● **Your task**
Please retype the records below exactly, omitting any images.

● **Input**

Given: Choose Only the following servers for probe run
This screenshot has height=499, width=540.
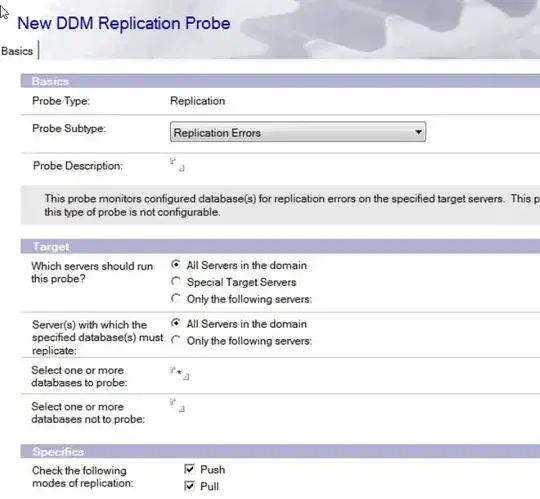Looking at the screenshot, I should 176,298.
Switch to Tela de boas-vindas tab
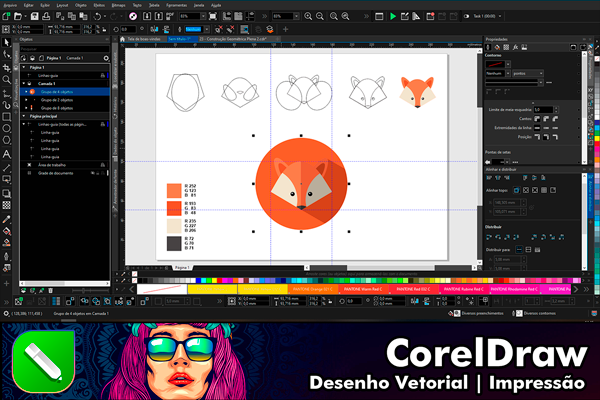Screen dimensions: 600x400 [144, 37]
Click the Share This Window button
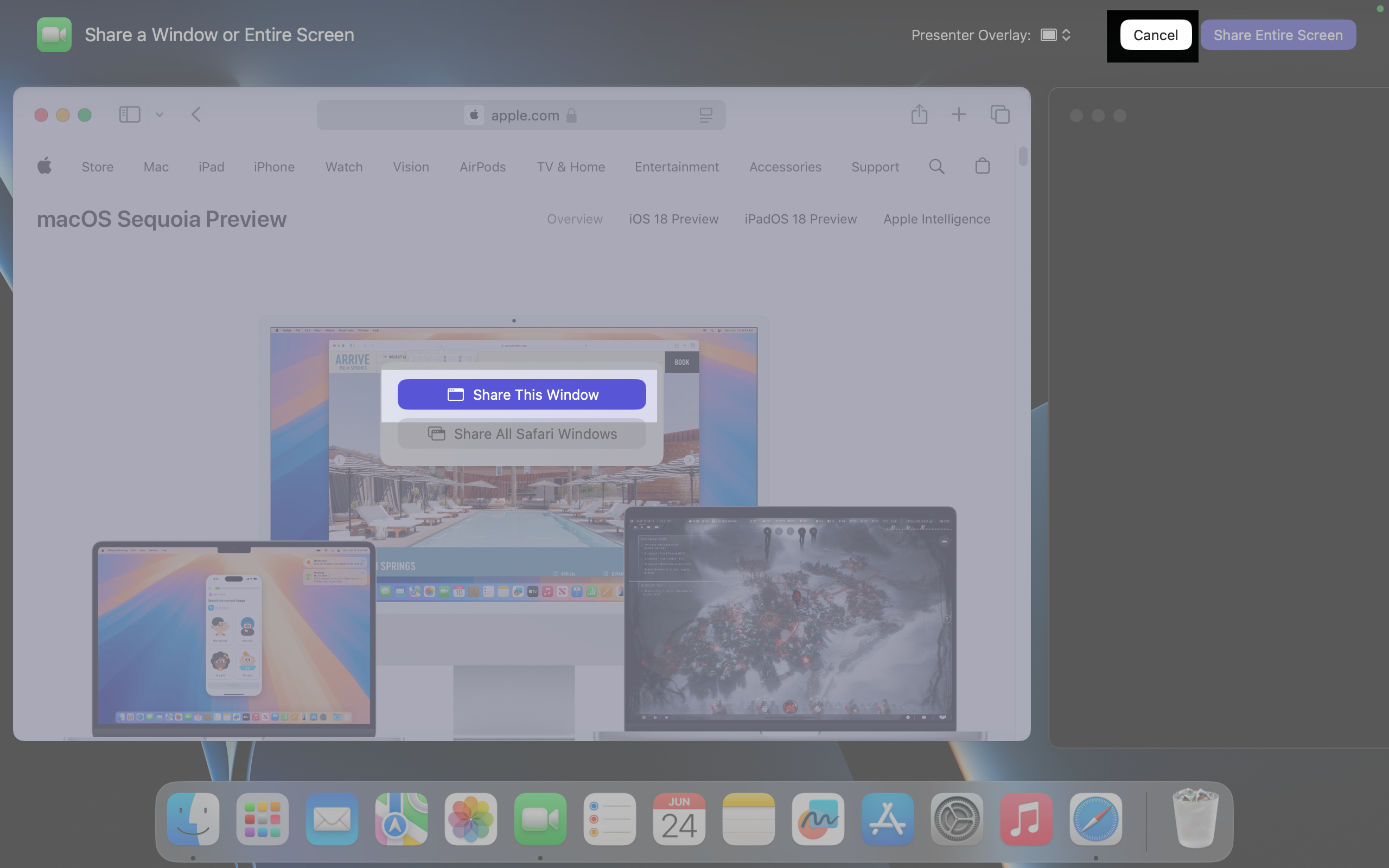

● **Solution to this task**
Given: Choose Only the following servers for probe run
This screenshot has height=499, width=540.
Looking at the screenshot, I should 176,298.
Switch to Tela de boas-vindas tab
Screen dimensions: 600x400 [144, 37]
Click the Share This Window button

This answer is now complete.